I am a Christian and went to church every Sunday as a kid. The church I go to thinks that it is wrong to have earrings. I just didn’t understand why. It wasn’t hurting them. It’s something on my body. I’ll live with it the rest of my life. But the members of the church still told me not to do it.
I did it anyway. I got my ears pierced about a year ago and immediately got negative remarks. The first Sunday I went to church after getting them pierced, I was told by older members of the congregation that they were “evil” and that in a couple of months, I’ll “come to my senses and take them out.” Those were harsh words coming from people that were usually friendly with me. It made me rethink my decision and I actually thought about taking them out. But that would let them win, wouldn’t it? I decided to keep them just to prove a point.
I noticed that many people in society judge. Many judge based on others’ appearances. A very common misconception is that people with earrings and tattoos are bad people. (I don’t have tattoos, but I’m planning on getting them just to prove another point) How could somebody possibly say that? How is it even logical to say that? Just because I have a hole in my ear, it makes me a bad person? That’s nonsense. I saw my old teacher shortly after I got my ears pierced. She said, “Oh. I didn’t know you were that type of person.” What type of person would that be? I can only assume that it wasn’t a good type of person, since she looked terribly disgusted at the sight of me with studs in my ears.
If I were a girl, I bet she wouldn’t have cared. Nobody would have cared. My church wouldn’t have even cared. One of the negative comments that was said at church was from a lady who wore massive hoops to church every Sunday. Why is that okay? What’s even worse is that the same lady complimented my sister on her new piercing. It’s her fourth.

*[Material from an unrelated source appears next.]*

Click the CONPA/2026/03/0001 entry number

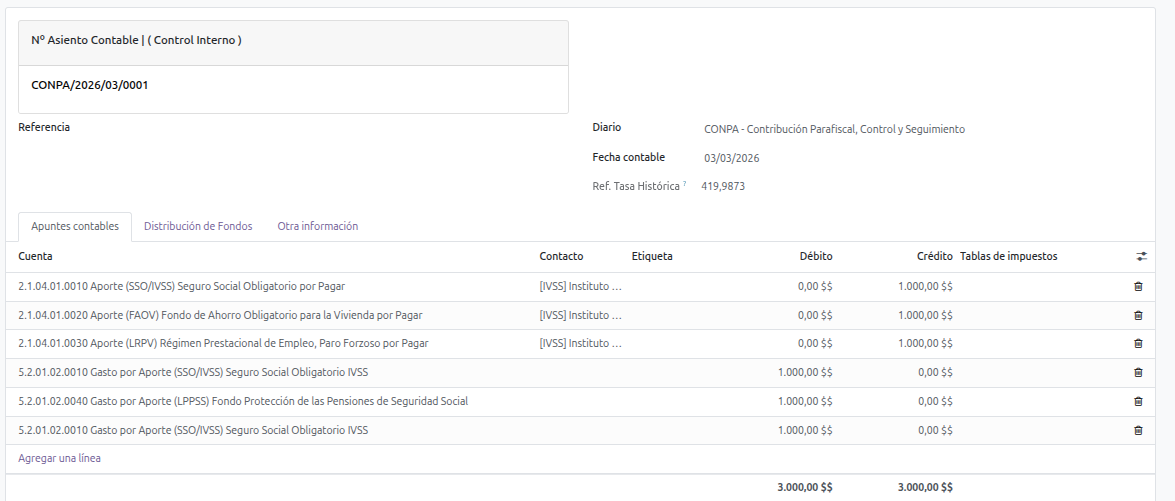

My sister has four times as many piercings as I do, but society thinks that’s perfectly okay compared to a guy with tiny studs in his ears.
If I only got one ear pierced, I would be under even more scrutiny. “Left is right and right is wrong.” Who in the world would make up such a silly rule? Not only is it saying that being gay is wrong, but it is supposed to influence men’s choices in earrings. Growing up, that was said a lot more than it is today. Every kid that I saw with his ears pierced only had the left pierced. I always asked that kid, “Why?” I kid you not, every response was, “My parents told me I could only get that one pierced.” I find that ludicrous. These kids don’t even know about the rule and they are being told that’s it not okay to do what they want because it might damage their appearance or reputation. What if a guy wants one earring in his right ear? That’s his preference and it definitely does not mean he is gay. What if a guy wants an earring in his left ear? That’s his preference and it definitely does not mean he is straight. I have earrings in both ears, so I’m bi-sexual? Definitely not. I am one-hundred percent straight, but I just like the look of having both ears pierced.
There is nothing wrong with that. Why does society have to discriminate against somebody just because their appearance is a little bit different? There are two extra holes in somebody else’s body, but they are somehow inferior or a terrible person compared to somebody without earrings.
Many guys like the look of earrings. Others do not. So for the people who like them, get them. Choose the look that makes you happy or just get them to prove people wrong. For the people that don’t like earrings, don’t worry about it. Let the guys with earrings be happy about the way they look and move on with your own life.